Page excerpt:
————————
For instance, for this test to pass, I have to pass in a variable through the real code (see x):

export const fetchRoles = (x) => async dispatch => {
    try {
        const response = await getRoles(x);
        const roles = response.data;

How can we force getRoles in our mock to throw an error in our sad path, .catch test?

Upvotes: 3

Views: 954

Answers (2)

Leon Gaban
Leon Gaban

Reputation: 39018

I resolved the test and got the line coverage for the .catch by adding a function called mockGetRolesError in the mock api file:

Thanks to @skyboyer for the idea to have a method on the mocked file.

import {getRoles} from '../shared/services/api';

export const Actions = {
    SET_ROLES: 'SET_ROLES'
};

export const fetchRoles = () => async dispatch => {
    try {
        const response = await getRoles();
        const roles = response.data;
        // console.log('ACTION roles:', roles);

        dispatch({
            type: Actions.SET_ROLES,
            roles
        });
    } catch (error) {
        dispatch({
            type: Actions.SET_ROLES,
            roles: []
        });
    }
};

Now in the test for the sad path, I just have to call mockGetRolesError to set the internal state of the mocked api to be in a return error mode.
————————
[Pixel coordinate grounding data]

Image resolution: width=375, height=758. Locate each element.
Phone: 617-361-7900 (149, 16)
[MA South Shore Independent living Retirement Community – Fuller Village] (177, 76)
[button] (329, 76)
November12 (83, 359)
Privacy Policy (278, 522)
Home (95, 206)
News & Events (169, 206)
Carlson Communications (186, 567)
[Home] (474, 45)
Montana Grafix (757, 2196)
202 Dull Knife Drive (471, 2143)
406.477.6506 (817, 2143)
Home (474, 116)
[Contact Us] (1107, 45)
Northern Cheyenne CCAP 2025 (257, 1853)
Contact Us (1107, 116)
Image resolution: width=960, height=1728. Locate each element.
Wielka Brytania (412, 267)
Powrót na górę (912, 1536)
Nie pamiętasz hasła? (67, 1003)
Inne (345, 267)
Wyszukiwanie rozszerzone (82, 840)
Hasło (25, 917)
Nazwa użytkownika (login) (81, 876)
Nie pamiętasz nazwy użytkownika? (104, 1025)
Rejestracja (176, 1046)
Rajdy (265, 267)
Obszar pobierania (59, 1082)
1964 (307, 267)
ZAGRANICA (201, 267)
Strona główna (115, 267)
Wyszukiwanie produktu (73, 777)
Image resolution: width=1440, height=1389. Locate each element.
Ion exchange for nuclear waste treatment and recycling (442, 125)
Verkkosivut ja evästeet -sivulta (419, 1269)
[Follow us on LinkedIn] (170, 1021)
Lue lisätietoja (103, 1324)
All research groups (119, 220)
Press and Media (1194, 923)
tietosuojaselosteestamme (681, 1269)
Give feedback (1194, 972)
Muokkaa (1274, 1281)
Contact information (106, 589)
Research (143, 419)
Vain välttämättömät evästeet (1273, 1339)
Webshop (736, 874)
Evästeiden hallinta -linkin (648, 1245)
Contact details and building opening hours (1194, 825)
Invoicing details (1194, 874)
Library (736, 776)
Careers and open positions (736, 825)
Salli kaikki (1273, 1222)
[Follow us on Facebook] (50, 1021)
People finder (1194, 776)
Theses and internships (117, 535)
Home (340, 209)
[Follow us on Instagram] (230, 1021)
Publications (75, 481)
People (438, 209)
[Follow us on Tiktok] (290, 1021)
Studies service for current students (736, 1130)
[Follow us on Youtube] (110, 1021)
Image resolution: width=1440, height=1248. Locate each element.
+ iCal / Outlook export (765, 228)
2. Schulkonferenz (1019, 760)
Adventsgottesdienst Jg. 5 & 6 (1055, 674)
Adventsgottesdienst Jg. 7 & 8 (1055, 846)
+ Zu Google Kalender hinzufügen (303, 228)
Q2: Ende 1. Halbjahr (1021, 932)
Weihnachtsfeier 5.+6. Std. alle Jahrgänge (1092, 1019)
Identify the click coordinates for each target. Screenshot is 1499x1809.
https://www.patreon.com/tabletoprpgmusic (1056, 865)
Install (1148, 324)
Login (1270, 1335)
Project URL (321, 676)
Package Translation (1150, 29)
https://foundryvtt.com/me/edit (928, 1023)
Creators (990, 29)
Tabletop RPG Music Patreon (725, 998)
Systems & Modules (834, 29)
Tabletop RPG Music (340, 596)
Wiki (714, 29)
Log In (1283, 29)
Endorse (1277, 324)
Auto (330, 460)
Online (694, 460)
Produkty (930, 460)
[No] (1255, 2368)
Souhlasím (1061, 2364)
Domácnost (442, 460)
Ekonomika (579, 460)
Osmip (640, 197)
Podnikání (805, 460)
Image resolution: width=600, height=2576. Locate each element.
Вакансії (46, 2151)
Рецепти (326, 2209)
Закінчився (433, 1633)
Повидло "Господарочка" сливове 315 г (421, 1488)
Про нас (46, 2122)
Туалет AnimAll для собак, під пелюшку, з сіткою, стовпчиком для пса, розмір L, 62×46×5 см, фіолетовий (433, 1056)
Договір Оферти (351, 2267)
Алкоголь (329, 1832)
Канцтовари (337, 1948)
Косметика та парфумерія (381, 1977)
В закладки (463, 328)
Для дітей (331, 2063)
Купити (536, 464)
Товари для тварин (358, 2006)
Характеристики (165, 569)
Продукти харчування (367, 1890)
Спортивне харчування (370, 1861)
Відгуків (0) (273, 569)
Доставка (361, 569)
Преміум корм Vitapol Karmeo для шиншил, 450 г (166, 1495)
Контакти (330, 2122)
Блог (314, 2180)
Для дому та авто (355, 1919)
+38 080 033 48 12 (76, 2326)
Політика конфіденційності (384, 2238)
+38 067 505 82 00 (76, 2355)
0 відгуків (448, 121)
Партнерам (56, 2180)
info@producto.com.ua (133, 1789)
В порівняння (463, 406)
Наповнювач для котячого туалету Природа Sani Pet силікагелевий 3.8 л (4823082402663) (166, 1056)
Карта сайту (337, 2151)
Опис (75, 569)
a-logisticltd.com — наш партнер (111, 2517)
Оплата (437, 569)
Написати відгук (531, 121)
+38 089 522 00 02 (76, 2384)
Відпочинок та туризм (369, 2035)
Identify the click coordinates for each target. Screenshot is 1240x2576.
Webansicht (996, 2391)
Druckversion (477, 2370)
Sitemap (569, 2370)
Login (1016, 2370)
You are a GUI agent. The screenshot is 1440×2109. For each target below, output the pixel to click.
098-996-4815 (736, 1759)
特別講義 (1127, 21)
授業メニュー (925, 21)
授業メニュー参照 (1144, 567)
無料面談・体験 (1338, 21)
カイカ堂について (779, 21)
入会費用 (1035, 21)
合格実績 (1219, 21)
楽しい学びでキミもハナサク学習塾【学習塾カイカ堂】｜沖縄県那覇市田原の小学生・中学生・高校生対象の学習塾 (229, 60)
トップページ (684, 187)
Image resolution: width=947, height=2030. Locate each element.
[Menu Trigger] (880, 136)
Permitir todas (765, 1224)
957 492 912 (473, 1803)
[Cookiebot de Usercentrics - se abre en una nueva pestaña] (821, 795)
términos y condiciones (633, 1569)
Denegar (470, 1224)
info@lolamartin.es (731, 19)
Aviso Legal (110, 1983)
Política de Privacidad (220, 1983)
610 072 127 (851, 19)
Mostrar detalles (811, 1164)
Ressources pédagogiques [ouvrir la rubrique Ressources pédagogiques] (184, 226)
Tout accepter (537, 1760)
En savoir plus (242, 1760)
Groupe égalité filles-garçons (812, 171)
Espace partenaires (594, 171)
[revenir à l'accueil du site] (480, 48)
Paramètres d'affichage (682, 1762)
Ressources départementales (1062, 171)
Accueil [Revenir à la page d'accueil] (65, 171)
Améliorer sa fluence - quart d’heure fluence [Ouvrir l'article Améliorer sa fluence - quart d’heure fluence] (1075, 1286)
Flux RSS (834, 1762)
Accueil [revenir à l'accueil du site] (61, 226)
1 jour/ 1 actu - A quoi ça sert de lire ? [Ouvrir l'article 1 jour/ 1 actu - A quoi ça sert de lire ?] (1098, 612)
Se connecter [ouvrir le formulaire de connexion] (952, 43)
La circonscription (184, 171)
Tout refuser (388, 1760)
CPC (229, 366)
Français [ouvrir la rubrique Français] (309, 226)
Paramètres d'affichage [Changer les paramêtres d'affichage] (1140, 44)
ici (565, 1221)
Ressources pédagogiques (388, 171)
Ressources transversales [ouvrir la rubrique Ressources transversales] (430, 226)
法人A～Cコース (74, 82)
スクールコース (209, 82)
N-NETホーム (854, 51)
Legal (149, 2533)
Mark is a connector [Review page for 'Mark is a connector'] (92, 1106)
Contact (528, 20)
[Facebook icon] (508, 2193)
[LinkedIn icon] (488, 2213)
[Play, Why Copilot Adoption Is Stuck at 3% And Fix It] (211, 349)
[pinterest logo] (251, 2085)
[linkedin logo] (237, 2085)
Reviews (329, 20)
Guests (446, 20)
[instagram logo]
————————
Description of the task: From the excerpt on mocking getRoles, reproduce the part that opens with the words containing "Answers (2)" and closes with "the mocked file.", word for word.

Exercise response:
Answers (2)

Leon Gaban
Leon Gaban

Reputation: 39018

I resolved the test and got the line coverage for the .catch by adding a function called mockGetRolesError in the mock api file:

Thanks to @skyboyer for the idea to have a method on the mocked file.